▶ _Fragmento del texto_:
=======

Centrándome en La playa de los ahogados, además de lo
dicho, a mi modo de ver a través de esta novela Domingo Villar reflexiona sobre
el miedo que puede atenazar no sólo instantes más o menos largos de un
existencia, sino toda una vida entera. Pero la gran reflexión de la obra la
construye con maestría sobre una metáfora o alegoría que podría formularse más
o menos de este modo: todos nuestros muertos acaban apareciendo en una playa,
aunque sea con el aspecto monstruoso de quien lo hace con el rostro desfigurado
y devorado por los peces; pero no se refiere sólo al mar y al litoral de una
costa, de cualquier costa, sino a las conciencias: un crimen por más que
pretendamos ocultarlo siempre acabará saliendo a la superficie, acabará por
llegar a la playa de nuestros ahogados.
En esta novela,
Domingo Villar aproxima al lector a la dureza de una vida de la vida de los
pescadores, en concreto a la de los pescadores de bajura, aunque no faltan
alusiones a los que tienen este oficio en mar adentro. Pero más que describir
sus faenas o su cotidianidad, lo que se muestra al lector a través de la
perspectiva de Caldas, son los estertores de tal modo de ganarse la vida y las
consecuencias de este trabajo que marca el modo de ser de los hombres y las
mujeres que transitan sus días alrededor de este oficio. El decaimiento y casi
consunción de un pequeño puerto que apenas malvive de lo que un día fue una
próspera actividad y que se abre a la fuerza imparable del turismo y de los
aficionados.
El mundo del
mar —tan ajeno a los ojos de un castellano que vive en el centro de la
Península Ibérica, como mínimo a más de trescientos kilómetros de cualquier litoral—, se
me presenta como una mundo hostil, complicado y duro, de los más duros que
pueda haber, pues supone una existencia en un medio ajeno a nuestra naturaleza
más bien terrestre. Y el mundo del mar en Galicia, donde el misterio, la
presencia turbadora de ánimas y tantos naufragios hace de los marineros seres
llenos de la rudeza propia de un oficio tan duro y, al mismo tiempo, personas
supersticiosas, dispuestas a creer en un más allá muy próximo, un lugar entre
la muerte y la vida del que a veces surgen algunos fantasmas. (Ambiente ideal
para cometer un crimen haciendo que parezca un suicidio o viceversa).

=======

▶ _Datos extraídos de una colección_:
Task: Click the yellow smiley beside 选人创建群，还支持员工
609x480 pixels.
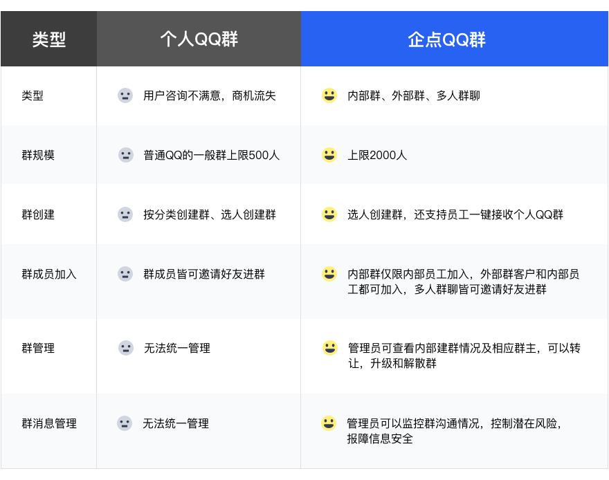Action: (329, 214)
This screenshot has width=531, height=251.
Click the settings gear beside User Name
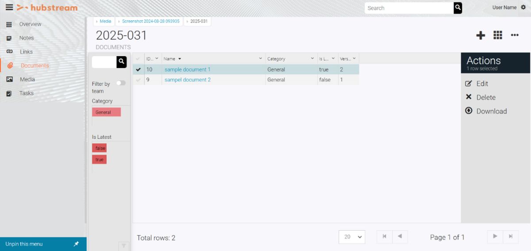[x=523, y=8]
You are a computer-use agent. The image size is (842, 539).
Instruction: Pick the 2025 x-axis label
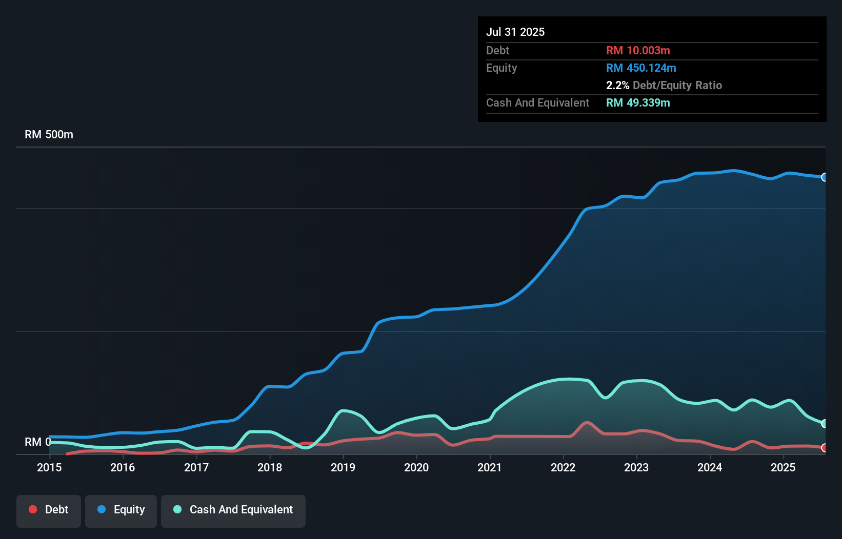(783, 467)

=======

▶ _Acción requerida_:
Por favor, prosigue el texto sobre la novela La playa de los ahogados a partir de su última oración.

▶ _Respuesta_:
A mi modo de
ver la gran virtud de esta novela, la que la convierte en buena novela más allá
de su pertenencia a un género u otro, radica en su estructura, en el modo en
que se va tejiendo la metáfora referida más arriba, y cómo la va presentando el
autor a través de palabras claves, palabras que resumen el contenido de cada
capítulo, pero que necesitan de la complicidad del lector. Quien se quede en el
primer significado de cada uno de los vocablos, normalmente errará el disparo.
Villar esconde el significado verdadero del capítulo en la mezcla de los
diferentes significados de cada palabra, o lo desplaza hasta el final. En este
sentido es ejemplar el primer capítulo con su primera palabra, que hace
referencia al título: ahogar.
Desde este
inicio, en una escena que —aparentemente— nada tiene que ver con el caso, pues
sucede en la habitación de un hospital donde el tío Alberto padece un ataque
grave de insuficiencia respiratoria, el lector siente cómo debe ser la vida sin
aire, la vida en un constante ahogo. Varias veces —al menos en tres ocasiones
que recuerde— describe el modo en que los peces sufren su muerte por asfixia,
justo a la inversa que los humanos. Y cualquiera, hasta un lector ajeno al mar,
siente esa sensación de angustia o ansiedad que precede a la asfixia
definitiva.
Este modo de seleccionar palabras, además de un profundo conocimiento del idioma y un juego de sugerencias
con el lector, ratifica formalmente el verdadero sentido del tema y el
argumento, que se va sumergiendo en profundidades cada vez más alejadas de la superficie inicialmente entrevista. A la postre, en
La playa de los ahogados nada es lo
que parece al principio, ni siquiera a la mitad, ni casi al final. Porque en
esta investigación, el inspector Caldas no sólo resuelve un caso, sino que al resolverlo, consigue ahondar y retratar el corazón de algunos humanos devastado por el miedo.